──────── Extracted records
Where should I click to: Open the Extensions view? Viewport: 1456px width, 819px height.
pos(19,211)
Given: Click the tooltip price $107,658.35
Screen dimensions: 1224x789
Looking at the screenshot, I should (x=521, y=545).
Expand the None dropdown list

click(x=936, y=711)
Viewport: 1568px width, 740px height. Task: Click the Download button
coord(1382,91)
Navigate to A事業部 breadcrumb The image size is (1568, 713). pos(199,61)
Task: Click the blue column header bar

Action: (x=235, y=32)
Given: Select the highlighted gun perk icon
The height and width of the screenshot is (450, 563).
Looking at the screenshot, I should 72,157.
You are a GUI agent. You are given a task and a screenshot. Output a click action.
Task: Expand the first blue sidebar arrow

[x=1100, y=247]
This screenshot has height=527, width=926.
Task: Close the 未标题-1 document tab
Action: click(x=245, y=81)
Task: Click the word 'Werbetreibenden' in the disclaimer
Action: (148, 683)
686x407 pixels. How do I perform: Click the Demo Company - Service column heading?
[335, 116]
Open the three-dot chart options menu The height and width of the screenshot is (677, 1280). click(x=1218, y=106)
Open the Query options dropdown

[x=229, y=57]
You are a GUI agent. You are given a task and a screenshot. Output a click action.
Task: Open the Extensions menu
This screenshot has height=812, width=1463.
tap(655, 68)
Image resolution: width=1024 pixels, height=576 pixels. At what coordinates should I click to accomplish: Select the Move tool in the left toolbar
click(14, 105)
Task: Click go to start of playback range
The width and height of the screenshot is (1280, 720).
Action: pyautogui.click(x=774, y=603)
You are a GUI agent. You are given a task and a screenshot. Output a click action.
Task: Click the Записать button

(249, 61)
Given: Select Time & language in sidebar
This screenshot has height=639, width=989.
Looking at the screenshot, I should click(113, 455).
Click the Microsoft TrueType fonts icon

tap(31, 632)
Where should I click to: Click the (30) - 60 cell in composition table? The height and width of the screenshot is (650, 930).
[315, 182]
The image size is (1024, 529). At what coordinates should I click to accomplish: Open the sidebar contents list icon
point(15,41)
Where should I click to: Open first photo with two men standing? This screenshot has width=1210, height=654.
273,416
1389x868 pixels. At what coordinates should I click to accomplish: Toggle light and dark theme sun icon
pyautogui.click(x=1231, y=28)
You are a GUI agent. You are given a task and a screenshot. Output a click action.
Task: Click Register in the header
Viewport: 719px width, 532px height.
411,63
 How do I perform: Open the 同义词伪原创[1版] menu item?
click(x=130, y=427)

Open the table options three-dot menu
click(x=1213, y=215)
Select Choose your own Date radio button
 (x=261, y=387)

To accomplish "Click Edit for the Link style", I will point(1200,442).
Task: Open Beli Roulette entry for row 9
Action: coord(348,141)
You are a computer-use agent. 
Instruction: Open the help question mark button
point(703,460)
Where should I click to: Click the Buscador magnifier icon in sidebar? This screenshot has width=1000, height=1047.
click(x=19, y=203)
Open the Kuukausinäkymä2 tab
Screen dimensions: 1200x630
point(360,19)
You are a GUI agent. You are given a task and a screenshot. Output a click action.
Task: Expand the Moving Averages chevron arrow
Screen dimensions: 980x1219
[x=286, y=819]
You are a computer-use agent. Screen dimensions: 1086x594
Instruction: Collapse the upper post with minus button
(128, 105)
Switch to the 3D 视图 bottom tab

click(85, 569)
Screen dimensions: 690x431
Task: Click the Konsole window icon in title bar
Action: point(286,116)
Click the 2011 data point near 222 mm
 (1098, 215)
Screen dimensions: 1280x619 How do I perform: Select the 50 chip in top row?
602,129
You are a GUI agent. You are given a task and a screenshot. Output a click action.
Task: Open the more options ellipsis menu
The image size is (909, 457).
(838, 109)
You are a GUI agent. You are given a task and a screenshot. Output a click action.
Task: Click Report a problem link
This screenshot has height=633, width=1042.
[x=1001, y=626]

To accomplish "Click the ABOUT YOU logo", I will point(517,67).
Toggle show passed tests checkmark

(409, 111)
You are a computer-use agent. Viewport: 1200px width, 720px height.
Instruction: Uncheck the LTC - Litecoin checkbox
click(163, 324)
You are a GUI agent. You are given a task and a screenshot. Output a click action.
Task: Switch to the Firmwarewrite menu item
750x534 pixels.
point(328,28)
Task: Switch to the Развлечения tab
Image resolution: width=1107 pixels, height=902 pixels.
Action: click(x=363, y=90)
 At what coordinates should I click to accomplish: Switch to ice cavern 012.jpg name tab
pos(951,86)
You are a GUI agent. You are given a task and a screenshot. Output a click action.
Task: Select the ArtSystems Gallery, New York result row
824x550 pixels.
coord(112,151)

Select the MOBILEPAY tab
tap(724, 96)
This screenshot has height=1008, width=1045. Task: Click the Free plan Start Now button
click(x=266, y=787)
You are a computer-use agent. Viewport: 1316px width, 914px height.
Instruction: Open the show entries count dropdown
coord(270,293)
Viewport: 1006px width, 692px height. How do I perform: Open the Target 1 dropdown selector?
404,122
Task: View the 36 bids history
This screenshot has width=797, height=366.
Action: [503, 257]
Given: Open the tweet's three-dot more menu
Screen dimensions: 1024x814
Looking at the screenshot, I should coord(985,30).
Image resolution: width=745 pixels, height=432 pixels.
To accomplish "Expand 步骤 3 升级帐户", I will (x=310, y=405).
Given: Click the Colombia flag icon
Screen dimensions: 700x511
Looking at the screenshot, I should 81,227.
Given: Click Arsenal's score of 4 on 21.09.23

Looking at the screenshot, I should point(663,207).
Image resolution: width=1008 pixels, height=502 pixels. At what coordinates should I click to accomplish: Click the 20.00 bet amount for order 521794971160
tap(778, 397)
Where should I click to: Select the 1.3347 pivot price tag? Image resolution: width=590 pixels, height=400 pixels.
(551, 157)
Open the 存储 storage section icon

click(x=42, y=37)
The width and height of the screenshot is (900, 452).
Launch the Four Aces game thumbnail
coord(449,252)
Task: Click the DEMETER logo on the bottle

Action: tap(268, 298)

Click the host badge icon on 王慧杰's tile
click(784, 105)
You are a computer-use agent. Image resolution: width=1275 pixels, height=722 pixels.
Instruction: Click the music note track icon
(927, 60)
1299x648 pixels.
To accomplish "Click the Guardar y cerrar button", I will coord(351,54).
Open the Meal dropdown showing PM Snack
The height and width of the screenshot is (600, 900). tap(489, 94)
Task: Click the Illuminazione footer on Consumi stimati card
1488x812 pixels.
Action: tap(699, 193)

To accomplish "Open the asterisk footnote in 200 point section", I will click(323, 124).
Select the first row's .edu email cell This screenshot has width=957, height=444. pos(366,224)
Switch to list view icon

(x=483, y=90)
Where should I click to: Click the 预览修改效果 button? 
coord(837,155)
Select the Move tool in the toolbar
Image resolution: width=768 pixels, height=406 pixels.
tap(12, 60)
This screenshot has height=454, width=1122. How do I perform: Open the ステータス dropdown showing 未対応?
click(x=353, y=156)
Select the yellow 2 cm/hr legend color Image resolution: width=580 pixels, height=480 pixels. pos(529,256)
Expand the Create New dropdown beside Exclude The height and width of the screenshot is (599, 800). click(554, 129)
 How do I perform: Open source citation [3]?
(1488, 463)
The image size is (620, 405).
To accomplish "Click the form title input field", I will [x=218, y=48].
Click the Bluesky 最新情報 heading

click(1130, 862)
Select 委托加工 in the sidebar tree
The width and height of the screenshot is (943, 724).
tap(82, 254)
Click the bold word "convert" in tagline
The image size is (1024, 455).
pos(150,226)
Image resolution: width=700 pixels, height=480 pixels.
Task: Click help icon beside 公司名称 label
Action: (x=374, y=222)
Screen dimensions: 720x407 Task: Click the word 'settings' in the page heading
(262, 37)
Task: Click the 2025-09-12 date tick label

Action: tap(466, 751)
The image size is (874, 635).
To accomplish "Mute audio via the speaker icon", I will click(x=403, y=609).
────────────────
**Exercise**
Show the lines where the word "more" appears in the entries.

**Expected answer**
Task: Open the more options ellipsis menu
Given: Open the tweet's three-dot more menu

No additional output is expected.